Krause returned Dec. 5 against Colorado College. He said he had to talk his way into the lineup because coach Scott Sandelin didn't feel he was ready. But that night, Sandelin noted that Krause "was one of our only guys who was playing" during the first period, as CC took a 1-0 lead and largely shut down the potent UMD attack. So Krause went from limited fourth line minutes to being reunited with the top line of Dominic Toninato and Alex Iafallo.
The three combined for the tying goal Friday, then Krause had a goal and assist Saturday in a 7-2 win. The three iced a Dec. 12 win at Michigan Tech when Krause deftly sprung Toninato for a breakaway goal to restore UMD's two-goal edge after Tech had cut it in half.
Keep in mind that Krause did all that with a brace. He wasn't 100 percent. He is now.
Krause and his teammates are looking forward to this weekend's exhibition series against Lakehead University in Thunder Bay, Ont. It's a good chance to shake off the rust before a key NCHC series at North Dakota next weekend. The team returned from break Sunday and practiced for the first time Monday. Energy has been good, and spirits are high.
"We didn't really want to play at North Dakota right away, and Lakehead was good enough to have us come up there," Krause said. "It'll be a rough series, but it's a good chance to bond closer as a team and get away for a bit."
This starts a run of 20 games in ten weekends to finish the regular season. UMD will not take a weekend off until its season is over, unless it makes the Frozen Four.
(UMD will play without forward Kyle Osterberg this weekend, but he's expected back for the UND games. Coincidentally, Osterberg had quite the injury scare in the October exhibition against Lakehead in Duluth, where he took a knee on knee hit and was lucky to not miss any playing time as a result.)
There's just no questioning Krause's value to the team, even if he isn't necessarily comfortable when confronted with it.
Ask his teammates. They don't just say he's a good captain.
Kyle Osterberg and Karson Kuhlman are among those who have -- independently -- told me Krause is the best captain they've ever played with. Keep in mind, those are guys who have played on national teams. It's high praise.
Krause didn't take his absence lightly. Showing the kind of character he possesses, he didn't spend much time slouching. Sure, in the week after he was hurt, it was clear he wasn't pleased with the situation. But it didn't take long for his trademark positive attitude to return. I knew Adam wouldn't spend much time feeling sorry for himself, but he came back with a great perspective on what he has the chance to do at UMD.

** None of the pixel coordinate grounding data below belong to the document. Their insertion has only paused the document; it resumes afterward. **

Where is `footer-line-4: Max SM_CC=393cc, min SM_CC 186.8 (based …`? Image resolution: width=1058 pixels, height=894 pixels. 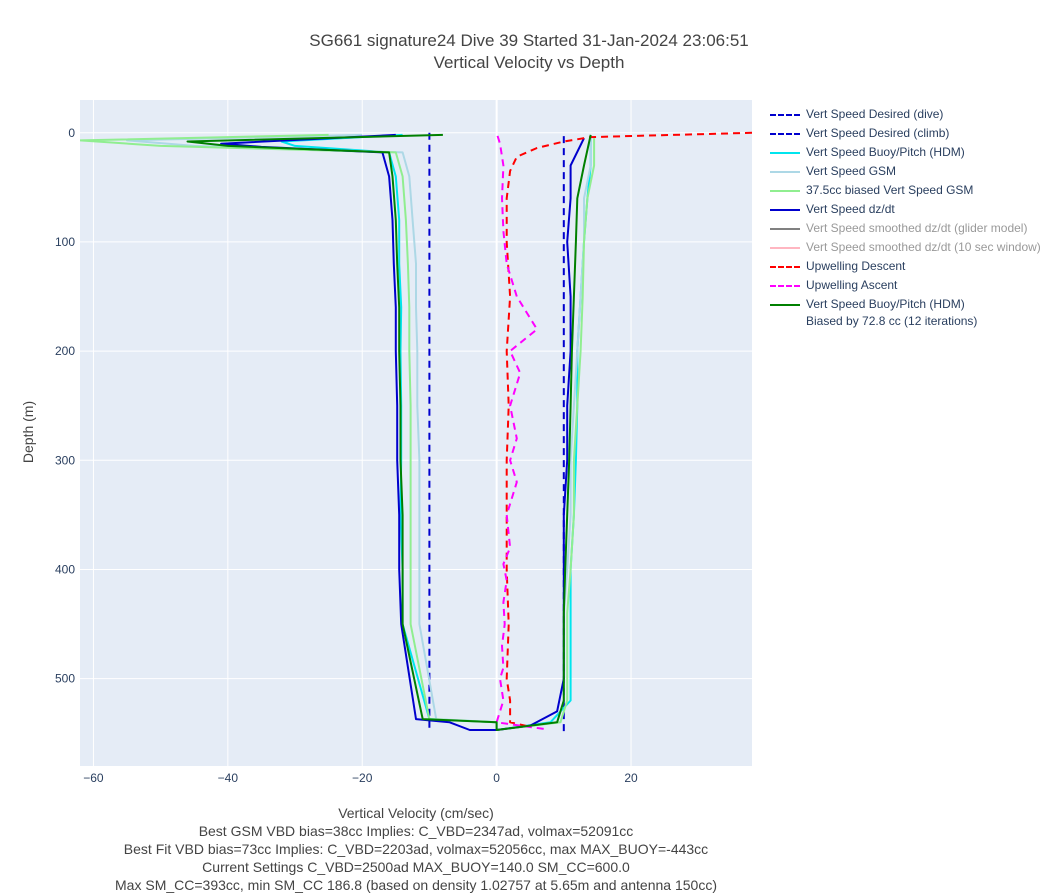 footer-line-4: Max SM_CC=393cc, min SM_CC 186.8 (based … is located at coordinates (416, 885).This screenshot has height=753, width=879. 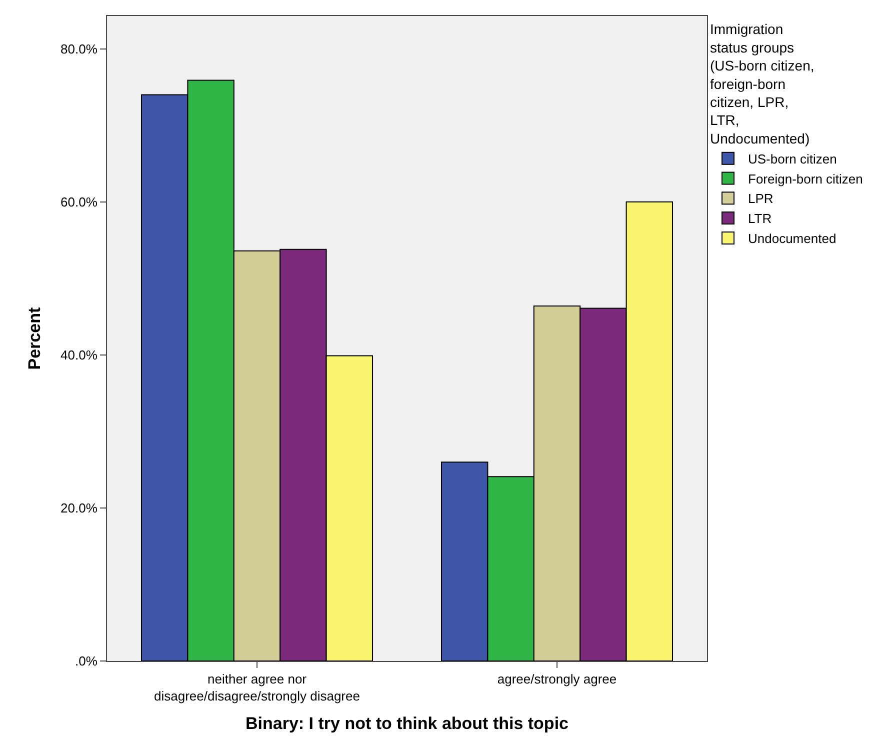 What do you see at coordinates (557, 680) in the screenshot?
I see `x-tick-label: agree/strongly agree` at bounding box center [557, 680]. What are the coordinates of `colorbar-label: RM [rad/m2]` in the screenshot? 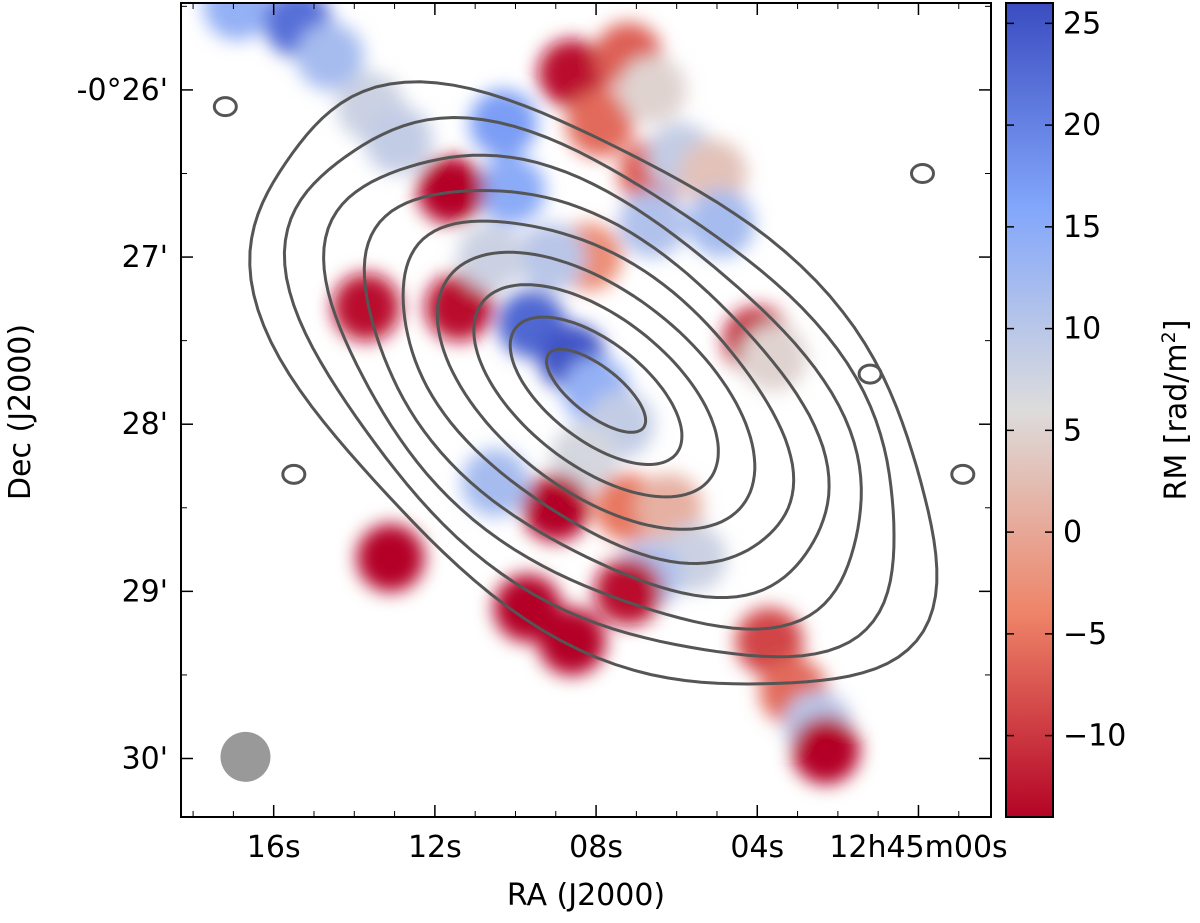 It's located at (1176, 410).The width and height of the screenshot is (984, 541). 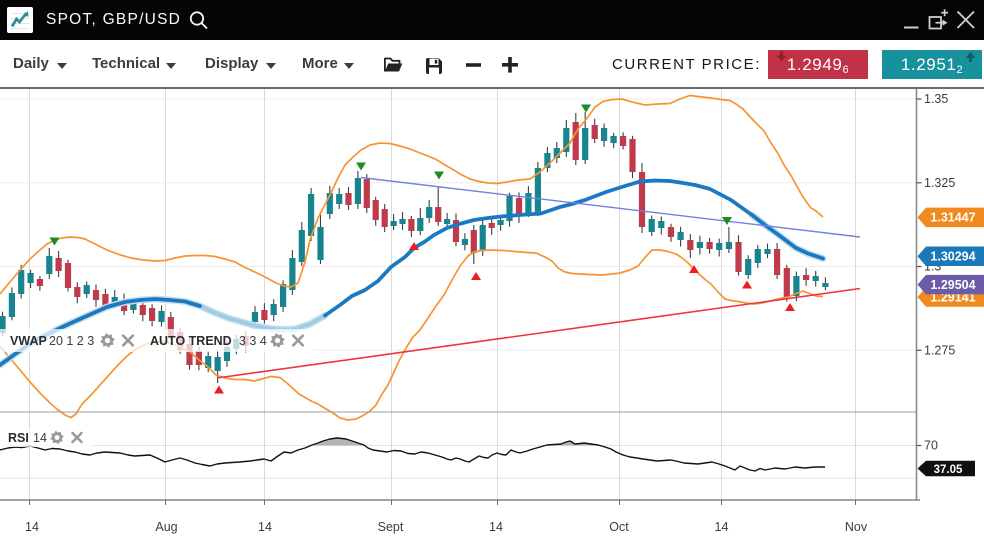 I want to click on svg-text: RSI, so click(x=18, y=438).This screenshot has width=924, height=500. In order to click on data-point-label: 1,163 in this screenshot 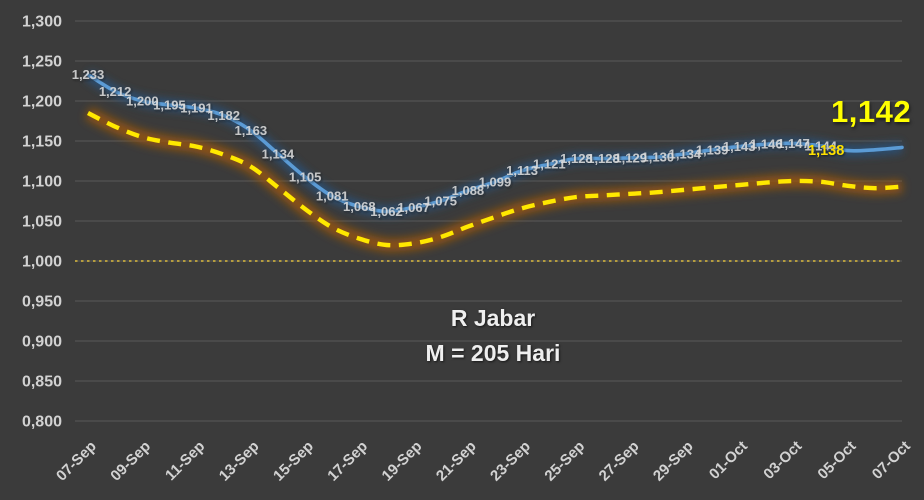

"First thing my mom and dad said was it could have been a lot worse," he said this week. "I have my roommate, who was paralyzed in hockey. Looking at him, hockey is a dangerous sport, breaking a wrist is nothing compared to what could happen. I grew from it. I got excited about the game again. I got determined. I'm not ready to give the game up yet, and I kinda saw how big a part of my life it is."
You could follow this program for 50 years and not find a better representative of it -- on the ice and off -- than Adam Krause. That his teammates speak so highly of him, and that the praise is practically unanimous, should tell you all you need to know. Krause won't be in line for the Hobey Baker Award because he isn't a 25-goal superstar, but his name should be mentioned for significant honors because of his academics, character, and leadership. And thanks to Krause and his talented teammates, the Bulldogs have a chance to be playing deep into March and -- dare we say it -- maybe April, too.